::: DATA FOR ANALYSIS
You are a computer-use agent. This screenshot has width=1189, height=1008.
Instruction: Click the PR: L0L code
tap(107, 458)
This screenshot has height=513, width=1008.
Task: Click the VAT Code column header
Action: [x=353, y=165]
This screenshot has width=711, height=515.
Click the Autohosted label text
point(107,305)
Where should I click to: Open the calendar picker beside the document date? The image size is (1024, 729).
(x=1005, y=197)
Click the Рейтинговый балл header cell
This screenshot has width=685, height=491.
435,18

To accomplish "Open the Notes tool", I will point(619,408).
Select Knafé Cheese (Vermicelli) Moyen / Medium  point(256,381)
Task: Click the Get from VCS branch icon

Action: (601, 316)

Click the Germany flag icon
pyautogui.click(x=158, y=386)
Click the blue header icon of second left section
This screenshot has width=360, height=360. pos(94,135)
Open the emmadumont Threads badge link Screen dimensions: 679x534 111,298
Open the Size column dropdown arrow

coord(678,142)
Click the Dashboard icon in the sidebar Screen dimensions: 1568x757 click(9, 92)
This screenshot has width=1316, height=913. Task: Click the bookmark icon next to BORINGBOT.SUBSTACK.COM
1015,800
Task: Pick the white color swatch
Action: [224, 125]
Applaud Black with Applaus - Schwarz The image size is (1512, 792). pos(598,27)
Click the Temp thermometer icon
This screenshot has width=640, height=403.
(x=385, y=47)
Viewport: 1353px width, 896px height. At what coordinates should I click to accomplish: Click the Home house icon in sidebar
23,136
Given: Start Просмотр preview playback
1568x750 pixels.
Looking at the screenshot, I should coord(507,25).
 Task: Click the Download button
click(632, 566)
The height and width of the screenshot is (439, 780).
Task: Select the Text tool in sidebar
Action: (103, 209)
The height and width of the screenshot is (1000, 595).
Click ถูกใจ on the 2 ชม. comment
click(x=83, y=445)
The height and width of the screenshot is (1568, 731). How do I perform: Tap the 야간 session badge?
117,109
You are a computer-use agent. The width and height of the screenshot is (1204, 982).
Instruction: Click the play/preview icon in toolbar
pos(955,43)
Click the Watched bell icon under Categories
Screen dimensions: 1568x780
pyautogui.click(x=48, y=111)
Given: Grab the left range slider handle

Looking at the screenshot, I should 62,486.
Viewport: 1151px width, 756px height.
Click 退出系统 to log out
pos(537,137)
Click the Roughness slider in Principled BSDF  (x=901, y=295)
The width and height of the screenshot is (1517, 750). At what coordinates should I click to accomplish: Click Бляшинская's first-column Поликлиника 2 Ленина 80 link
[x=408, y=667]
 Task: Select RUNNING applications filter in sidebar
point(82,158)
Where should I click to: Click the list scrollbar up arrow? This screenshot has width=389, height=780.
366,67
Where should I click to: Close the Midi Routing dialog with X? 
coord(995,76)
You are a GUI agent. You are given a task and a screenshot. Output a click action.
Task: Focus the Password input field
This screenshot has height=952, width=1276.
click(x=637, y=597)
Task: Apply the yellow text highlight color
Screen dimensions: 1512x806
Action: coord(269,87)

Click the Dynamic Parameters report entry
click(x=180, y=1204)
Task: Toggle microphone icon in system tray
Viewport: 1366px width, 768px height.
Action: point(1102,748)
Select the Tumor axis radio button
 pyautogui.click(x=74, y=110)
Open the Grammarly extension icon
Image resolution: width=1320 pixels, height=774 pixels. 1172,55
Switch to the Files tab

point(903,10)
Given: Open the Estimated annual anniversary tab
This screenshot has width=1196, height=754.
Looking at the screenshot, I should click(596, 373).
::::::
**TASK INSTRUCTIONS**
Go over the records above line by line and count those holding the word "agent". Reply only with the number.

**RESULT FOR THIS EXERCISE**
3